■ **EXTRACT PROVIDED**:
=====
R/apollo_el.R
In apollo: Tools for Choice Model Estimation and Application

Documented in apollo_el

#' Calculates Exploded Logit probabilities
#'
#' Calculates the probabilities of an Exploded Logit model and can also perform other operations based on the value of the \code{functionality} argument.
#' 
#' The function calculates the probability of a ranking as a product of Multinomial Logit models with gradually reducing availability, where scale differences can be allowed for.
#' @param el_settings List of inputs of the Exploded Logit model. It shoud contain the following.
#'                    \itemize{
#'                     \item \strong{\code{alternatives}}: Named numeric vector. Names of alternatives and their corresponding value in \code{choiceVar}.
#'                     \item \strong{\code{avail}}: Named list of numeric vectors or scalars. Availabilities of alternatives, one element per alternative. Names of elements must match those in \code{alternatives}. Values can be 0 or 1. These can be scalars or vectors (of length equal to rows in the database). A user can also specify \code{avail=1} to indicate universal availability, or omit the setting completely.
#'                     \item \strong{\code{choiceVars}}: List of numeric vectors. Contain choices for each position of the ranking. The list must be ordered with the best choice first, second best second, etc. It will usually be a list of columns from the database. Use value -1 if a stage does not apply for a given observations (e.g. when some individuals have shorter rankings).
#'                     \item \strong{\code{componentName}}: Character. Name given to model component. If not provided by the user, Apollo will set the name automatically according to the element in \code{P} to which the function output is directed.
#'                     \item \strong{\code{utilities}}: Named list of deterministic utilities . Utilities of the alternatives. Names of elements must match those in \code{alternatives.}
#'                     \item \strong{\code{rows}}: Boolean vector. Consideration of which rows to include. Length equal to the number of observations (nObs), with entries equal to TRUE for rows to include, and FALSE for rows to exclude. Default is \code{"all"}, equivalent to \code{rep(TRUE, nObs)}.
=====
■ **RAW RECORDS**:
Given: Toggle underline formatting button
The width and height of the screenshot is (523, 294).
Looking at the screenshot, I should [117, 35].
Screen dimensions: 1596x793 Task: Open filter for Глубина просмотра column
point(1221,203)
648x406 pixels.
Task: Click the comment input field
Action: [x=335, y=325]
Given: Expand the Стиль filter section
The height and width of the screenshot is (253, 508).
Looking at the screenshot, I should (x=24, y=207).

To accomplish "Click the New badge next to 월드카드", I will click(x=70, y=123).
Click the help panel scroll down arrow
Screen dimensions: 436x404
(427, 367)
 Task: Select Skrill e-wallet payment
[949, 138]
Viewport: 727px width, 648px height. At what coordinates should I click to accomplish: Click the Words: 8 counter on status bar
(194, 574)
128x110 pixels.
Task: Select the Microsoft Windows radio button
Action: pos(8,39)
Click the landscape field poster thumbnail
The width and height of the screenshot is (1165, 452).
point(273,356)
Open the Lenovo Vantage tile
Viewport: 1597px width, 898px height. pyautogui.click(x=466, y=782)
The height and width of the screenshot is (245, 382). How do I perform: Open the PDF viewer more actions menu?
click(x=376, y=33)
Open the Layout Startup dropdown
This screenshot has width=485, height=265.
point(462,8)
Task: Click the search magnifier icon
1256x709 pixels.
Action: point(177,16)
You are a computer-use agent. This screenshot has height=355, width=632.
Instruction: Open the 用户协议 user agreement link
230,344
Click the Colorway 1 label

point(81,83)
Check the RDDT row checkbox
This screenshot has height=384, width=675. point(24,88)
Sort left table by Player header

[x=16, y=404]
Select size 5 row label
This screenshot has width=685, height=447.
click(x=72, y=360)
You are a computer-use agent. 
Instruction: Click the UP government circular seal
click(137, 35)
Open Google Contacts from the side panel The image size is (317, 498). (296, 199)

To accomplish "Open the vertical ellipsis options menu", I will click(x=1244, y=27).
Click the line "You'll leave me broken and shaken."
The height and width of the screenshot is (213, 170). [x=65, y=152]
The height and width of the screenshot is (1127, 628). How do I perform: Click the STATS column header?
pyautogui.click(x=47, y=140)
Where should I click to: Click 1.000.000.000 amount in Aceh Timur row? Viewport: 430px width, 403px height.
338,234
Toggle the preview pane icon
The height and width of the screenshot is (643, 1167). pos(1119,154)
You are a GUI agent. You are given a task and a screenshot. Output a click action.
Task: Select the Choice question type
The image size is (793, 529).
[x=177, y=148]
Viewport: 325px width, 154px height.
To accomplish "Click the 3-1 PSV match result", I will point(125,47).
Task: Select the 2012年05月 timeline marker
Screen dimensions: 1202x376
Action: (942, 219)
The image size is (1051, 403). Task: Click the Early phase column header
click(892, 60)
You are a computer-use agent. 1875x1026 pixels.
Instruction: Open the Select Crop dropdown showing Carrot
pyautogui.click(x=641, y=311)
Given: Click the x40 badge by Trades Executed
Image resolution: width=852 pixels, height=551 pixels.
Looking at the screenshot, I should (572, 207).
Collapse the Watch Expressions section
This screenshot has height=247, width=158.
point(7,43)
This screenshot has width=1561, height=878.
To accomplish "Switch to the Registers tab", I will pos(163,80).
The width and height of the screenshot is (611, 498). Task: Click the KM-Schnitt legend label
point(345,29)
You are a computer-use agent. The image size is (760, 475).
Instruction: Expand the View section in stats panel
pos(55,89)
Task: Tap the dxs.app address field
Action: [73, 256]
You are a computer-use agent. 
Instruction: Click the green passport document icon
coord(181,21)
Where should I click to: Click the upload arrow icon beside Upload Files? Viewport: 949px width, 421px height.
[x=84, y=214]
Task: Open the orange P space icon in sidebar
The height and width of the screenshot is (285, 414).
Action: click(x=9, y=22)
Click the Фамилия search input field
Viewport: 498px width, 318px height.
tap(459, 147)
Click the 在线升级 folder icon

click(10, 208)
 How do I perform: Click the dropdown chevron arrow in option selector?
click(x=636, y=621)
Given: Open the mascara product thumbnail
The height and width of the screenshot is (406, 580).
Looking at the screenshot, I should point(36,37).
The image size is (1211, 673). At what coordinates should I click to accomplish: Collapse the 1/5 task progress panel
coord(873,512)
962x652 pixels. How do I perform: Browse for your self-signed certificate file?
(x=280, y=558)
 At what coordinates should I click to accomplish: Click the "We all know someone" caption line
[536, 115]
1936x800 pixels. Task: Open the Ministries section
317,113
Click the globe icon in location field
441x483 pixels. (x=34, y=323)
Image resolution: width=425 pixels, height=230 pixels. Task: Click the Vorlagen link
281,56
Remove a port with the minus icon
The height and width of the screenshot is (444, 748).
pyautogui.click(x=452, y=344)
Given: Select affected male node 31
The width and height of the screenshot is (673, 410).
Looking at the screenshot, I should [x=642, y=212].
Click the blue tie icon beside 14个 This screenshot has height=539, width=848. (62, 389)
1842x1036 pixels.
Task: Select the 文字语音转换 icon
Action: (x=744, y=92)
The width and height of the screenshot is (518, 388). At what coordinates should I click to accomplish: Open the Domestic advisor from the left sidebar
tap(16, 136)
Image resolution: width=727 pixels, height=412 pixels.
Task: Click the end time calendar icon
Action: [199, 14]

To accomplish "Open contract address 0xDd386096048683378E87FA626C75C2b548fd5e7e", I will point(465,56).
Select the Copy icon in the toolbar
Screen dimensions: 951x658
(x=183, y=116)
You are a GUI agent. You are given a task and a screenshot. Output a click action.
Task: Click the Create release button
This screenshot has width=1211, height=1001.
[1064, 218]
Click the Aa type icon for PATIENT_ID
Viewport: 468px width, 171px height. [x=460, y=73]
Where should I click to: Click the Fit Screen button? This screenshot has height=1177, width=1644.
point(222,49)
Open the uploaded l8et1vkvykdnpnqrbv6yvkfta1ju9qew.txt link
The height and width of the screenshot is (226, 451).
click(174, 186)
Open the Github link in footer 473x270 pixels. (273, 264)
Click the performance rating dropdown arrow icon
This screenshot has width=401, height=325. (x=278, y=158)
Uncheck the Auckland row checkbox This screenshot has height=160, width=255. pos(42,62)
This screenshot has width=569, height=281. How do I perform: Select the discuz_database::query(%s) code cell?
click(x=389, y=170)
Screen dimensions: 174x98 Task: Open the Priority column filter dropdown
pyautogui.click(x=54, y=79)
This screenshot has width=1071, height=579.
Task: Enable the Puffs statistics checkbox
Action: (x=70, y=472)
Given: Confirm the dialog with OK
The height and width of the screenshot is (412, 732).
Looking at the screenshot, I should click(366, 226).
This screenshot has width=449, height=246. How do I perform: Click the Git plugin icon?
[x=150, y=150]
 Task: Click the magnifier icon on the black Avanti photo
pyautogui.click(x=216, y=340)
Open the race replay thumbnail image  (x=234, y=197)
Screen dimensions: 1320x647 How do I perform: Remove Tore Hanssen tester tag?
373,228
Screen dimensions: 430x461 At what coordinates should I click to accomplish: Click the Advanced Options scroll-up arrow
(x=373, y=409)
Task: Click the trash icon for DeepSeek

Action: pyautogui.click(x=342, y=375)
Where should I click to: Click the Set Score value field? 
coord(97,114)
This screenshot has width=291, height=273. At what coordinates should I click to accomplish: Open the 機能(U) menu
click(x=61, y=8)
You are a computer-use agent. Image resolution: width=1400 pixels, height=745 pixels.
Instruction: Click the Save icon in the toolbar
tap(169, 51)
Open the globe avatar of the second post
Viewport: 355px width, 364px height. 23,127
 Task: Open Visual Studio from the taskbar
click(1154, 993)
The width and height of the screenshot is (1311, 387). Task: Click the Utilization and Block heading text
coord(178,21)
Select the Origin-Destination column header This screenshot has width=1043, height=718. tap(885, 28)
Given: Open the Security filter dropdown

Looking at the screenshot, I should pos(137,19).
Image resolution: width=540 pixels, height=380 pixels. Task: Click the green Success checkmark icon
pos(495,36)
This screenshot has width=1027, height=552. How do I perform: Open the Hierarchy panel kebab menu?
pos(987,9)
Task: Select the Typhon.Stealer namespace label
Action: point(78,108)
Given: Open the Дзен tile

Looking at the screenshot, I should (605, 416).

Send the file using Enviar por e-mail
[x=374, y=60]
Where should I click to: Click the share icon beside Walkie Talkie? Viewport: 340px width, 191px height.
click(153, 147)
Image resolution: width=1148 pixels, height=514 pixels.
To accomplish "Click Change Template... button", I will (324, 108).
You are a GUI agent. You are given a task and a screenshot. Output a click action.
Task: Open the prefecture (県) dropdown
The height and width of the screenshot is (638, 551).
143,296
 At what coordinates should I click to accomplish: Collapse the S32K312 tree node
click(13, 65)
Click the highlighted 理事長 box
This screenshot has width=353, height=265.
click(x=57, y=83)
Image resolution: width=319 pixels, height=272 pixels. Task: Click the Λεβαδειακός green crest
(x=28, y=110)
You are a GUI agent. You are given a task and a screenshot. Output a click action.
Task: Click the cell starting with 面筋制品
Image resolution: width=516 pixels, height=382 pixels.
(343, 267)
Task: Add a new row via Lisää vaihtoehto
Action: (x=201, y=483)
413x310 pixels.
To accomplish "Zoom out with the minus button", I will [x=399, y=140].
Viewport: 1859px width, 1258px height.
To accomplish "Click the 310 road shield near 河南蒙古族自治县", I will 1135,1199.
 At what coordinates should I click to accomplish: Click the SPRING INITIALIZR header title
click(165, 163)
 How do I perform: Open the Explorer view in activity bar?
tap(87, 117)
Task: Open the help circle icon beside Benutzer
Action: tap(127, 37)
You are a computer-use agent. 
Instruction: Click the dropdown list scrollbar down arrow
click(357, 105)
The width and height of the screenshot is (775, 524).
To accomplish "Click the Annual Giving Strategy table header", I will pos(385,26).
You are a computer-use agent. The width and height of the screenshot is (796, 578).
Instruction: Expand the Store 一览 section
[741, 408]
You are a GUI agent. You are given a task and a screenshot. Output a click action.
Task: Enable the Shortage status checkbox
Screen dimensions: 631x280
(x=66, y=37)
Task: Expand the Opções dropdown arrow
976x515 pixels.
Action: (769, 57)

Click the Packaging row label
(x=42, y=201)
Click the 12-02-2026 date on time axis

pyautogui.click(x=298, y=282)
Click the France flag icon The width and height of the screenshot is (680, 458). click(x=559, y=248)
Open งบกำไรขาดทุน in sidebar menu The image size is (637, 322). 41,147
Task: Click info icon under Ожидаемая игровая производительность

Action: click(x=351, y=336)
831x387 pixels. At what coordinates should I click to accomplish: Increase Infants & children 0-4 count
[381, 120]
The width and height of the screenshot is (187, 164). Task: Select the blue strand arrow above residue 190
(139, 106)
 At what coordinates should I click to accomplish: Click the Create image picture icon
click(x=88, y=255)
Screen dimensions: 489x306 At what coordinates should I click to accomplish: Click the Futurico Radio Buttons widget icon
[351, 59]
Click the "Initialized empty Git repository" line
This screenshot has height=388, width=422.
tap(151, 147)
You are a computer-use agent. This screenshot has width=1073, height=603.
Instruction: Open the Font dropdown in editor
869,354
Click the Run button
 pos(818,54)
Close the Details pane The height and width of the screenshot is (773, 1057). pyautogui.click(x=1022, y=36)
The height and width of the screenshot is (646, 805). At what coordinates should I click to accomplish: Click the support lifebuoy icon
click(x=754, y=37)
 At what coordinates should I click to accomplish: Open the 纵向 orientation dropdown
=====
In the Exploded Logit documentation for apollo_el, what value goes in choiceVars when a stage does not apply to a given observation?

The value -1.